“I wanna glide down over Mulholland, I want to write her name in the sky.
I wanna free fall out into nothin’. Gonna leave this world for awhile.”
1:35 PM PT — Sources tell us at 10:30 Monday morning a chaplain was called to Tom’s hospital room. We’re told the family has a “do not resuscitate” order on Tom. The singer is not expected to live through the day, but he’s still clinging to life. A CBS report that the LAPD confirmed the singer’s death is inaccurate — the L.A. County Sheriff’s Dept. handled the emergency.
The legendary musician suffered a full cardiac arrest and was found unconscious and not breathing in his Malibu home Sunday night. He was taken to UCLA Santa Monica Hospital and put on life support, reports TMZ.
TMZ reported Monday afternoon that Petty had no brain activity and was taken off life support. Petty was officially pronounced dead at 8:40PM PST. His manager said he passed peacefully “surrounded by family, his bandmates and friends.”
“Music is probably the only real magic I have encountered in my life. There’s not some trick involved with it. It’s pure, and it’s real. It moves, it heals, it communicates, and does all these incredible things.” ~ Tom Petty
According to Rolling Stone:
Tom Petty and the Heartbreakers recently completed a summer tour last Monday with three nights at the Hollywood Bowl. The trek marked the band’s 40th anniversary and found him playing rarely played deep cuts like their first album’s opener, “Rockin’ Around (With You),” and a selection of Wildflowers cuts. It was intended to be his “last trip around the country.” He told Rolling Stone, though, that it wasn’t his intention to quit playing. “I need something to do, or I tend to be a nuisance around the house,” he said.
According to Wikipedia:
Thomas Earl Petty was born and raised in Gainesville, Florida, and attended Gainesville High School. At the age of 17, Petty dropped out of high school in order to join the band Mudcrutch. He never returned to school, besides working with the grounds crew at the University of Florida in his home town in Gainesville. His interest in rock and roll music began at age ten when he met Elvis Presley. In the summer of 1961, his uncle was working on the set of Presley’s film Follow That Dream in nearby Ocala, and invited Petty to come down and watch the shoot. He instantly became an Elvis Presley fan, and when he returned that Saturday, he was greeted by his friend Keith Harben, and soon traded his Wham-O slingshot for a collection of Elvis 45s.
In a 2006 interview on the National Public Radio program Fresh Air, Petty said that he knew he wanted to be in a band the moment he saw the Beatles on The Ed Sullivan Show. “The minute I saw the Beatles on the Ed Sullivan Show — and it’s true of thousands of guys — there was the way out. There was the way to do it. You get your friends and you’re a self-contained unit. And you make the music. And it looked like so much fun. It was something I identified with. I had never been hugely into sports. … I had been a big fan of Elvis. But I really saw in the Beatles that here’s something I could do. I knew I could do it. It wasn’t long before there were groups springing up in garages all over the place.”
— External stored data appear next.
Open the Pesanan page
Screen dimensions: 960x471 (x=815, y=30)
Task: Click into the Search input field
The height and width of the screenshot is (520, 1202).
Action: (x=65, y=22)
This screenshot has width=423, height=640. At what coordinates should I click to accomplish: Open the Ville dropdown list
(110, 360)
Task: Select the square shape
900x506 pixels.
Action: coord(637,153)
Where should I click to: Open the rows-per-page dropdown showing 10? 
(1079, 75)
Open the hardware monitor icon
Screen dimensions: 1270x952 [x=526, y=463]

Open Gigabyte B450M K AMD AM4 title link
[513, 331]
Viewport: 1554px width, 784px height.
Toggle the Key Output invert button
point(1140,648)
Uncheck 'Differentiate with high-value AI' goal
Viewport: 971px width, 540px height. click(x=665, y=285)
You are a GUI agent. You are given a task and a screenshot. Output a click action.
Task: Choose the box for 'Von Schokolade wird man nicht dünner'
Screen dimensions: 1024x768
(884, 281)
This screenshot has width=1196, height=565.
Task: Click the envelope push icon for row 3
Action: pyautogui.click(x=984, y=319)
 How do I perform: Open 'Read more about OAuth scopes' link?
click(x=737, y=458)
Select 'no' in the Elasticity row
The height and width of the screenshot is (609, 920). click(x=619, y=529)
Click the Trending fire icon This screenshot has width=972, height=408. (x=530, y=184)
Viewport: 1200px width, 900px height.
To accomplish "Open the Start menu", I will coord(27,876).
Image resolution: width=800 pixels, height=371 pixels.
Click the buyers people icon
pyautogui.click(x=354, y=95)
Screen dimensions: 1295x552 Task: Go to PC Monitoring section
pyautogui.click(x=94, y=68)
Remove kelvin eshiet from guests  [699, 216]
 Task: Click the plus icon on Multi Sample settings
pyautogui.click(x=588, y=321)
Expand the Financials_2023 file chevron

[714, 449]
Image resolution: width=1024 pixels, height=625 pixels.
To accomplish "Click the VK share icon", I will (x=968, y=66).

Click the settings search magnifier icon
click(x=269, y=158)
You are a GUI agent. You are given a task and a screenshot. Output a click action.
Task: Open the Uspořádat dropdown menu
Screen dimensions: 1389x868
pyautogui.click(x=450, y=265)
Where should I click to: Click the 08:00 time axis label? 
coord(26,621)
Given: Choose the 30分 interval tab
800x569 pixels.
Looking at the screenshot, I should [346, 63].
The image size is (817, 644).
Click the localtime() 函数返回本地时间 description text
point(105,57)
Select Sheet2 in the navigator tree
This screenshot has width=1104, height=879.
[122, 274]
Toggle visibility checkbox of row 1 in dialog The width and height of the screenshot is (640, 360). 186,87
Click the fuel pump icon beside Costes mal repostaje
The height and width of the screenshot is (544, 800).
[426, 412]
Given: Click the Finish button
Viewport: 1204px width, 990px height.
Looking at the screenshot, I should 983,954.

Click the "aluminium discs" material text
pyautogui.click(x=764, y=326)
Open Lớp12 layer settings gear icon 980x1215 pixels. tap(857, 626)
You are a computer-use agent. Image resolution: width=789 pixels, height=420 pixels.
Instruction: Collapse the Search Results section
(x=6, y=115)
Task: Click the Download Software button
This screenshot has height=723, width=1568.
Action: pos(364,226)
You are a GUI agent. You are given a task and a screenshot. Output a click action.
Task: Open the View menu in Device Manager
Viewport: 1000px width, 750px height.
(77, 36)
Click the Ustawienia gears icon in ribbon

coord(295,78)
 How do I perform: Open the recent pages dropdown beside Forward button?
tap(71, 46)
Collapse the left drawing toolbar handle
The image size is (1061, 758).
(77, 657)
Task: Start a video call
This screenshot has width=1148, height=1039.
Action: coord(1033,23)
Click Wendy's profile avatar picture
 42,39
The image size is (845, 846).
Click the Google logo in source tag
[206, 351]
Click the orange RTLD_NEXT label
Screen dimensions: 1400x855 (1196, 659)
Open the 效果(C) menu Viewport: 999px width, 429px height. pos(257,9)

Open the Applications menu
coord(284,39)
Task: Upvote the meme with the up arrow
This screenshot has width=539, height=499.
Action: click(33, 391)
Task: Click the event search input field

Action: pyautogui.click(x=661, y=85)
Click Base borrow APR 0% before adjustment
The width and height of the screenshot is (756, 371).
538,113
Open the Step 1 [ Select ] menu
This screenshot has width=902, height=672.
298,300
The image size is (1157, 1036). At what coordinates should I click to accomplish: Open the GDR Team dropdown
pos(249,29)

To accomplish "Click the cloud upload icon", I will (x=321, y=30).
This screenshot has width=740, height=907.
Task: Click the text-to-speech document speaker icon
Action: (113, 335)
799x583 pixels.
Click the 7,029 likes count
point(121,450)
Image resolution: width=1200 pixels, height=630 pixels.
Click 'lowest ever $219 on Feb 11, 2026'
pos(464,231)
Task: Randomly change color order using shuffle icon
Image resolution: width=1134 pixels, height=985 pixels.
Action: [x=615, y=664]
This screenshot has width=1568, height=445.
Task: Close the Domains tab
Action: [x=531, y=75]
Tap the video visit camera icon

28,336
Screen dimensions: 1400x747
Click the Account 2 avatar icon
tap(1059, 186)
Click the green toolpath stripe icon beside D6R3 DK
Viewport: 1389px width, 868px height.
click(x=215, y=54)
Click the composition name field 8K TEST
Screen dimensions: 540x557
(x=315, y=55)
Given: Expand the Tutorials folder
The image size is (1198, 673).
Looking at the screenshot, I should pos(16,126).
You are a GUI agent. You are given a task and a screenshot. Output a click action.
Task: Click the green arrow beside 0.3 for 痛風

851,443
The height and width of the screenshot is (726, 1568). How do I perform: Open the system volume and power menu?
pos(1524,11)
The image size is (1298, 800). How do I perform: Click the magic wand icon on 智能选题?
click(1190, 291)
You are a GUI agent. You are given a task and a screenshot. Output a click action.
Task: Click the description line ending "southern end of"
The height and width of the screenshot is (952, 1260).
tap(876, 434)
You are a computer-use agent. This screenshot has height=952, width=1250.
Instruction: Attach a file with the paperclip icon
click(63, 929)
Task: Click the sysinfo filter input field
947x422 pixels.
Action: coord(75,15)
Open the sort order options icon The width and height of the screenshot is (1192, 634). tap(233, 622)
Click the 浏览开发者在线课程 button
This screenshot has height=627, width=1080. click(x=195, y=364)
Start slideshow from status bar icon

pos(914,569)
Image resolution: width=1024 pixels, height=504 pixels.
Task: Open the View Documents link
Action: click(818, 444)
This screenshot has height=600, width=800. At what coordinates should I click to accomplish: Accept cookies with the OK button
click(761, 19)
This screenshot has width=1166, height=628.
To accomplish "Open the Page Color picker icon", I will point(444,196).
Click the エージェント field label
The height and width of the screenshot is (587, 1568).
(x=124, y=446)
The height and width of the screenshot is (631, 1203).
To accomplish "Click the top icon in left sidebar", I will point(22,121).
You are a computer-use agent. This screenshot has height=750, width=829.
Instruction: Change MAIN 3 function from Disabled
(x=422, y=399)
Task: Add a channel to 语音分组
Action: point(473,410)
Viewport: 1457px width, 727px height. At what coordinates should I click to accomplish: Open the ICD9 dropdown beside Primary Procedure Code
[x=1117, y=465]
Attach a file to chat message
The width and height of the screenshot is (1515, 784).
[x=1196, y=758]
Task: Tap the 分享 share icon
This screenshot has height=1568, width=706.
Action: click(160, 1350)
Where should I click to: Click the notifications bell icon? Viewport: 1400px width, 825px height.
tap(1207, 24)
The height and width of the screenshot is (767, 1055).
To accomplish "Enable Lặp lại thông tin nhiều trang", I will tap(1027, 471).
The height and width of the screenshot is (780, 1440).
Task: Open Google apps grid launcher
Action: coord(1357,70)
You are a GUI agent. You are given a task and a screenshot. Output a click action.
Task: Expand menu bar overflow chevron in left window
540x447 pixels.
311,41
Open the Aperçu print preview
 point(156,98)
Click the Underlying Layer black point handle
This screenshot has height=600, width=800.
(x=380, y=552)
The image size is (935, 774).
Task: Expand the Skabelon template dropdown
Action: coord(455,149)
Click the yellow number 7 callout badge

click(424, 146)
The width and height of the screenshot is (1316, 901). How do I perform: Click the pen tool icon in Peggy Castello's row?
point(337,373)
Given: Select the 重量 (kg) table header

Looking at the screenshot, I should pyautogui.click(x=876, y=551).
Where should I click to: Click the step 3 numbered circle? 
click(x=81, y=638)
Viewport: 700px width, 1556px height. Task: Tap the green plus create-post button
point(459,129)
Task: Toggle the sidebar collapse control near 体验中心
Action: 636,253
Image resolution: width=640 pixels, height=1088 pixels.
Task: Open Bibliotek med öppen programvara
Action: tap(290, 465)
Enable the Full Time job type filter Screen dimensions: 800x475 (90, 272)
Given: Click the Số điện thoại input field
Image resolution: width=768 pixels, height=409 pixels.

One of his first guitar teachers was Don Felder, a fellow Gainesville resident, who would later join the Eagles. As a young man, Petty worked briefly on the grounds crew for the University of Florida, but never attended as a student. An Ogeechee lime tree that he planted while employed at the university is now called the Tom Petty tree (Petty has stated that he does not recall planting any trees). He also worked briefly as a gravedigger.
Petty also overcame a difficult relationship with his father, who found it hard to accept that his son was “a mild-mannered kid who was interested in the arts” and subjected him to verbal and physical abuse on a regular basis. Petty was extremely close to his mother, and remains close to his brother, Bruce.
https://www.youtube.com/watch?v=j1xfbsaIXhg
Damn the Torpedoes is the third album by Tom Petty and the Heartbreakers, released in late 1979. This was the first of three Petty albums originally released by the Backstreet Records label, distributed by MCA Records. It built on the commercial success and critical acclaim of his two previous albums and reached #2 on the Billboard album chart. The album went on to become certified Triple Platinum by the Recording Industry Association of America (RIAA). In 2003, the album was ranked number 313 on Rolling Stone magazine’s list of the 500 greatest albums of all time.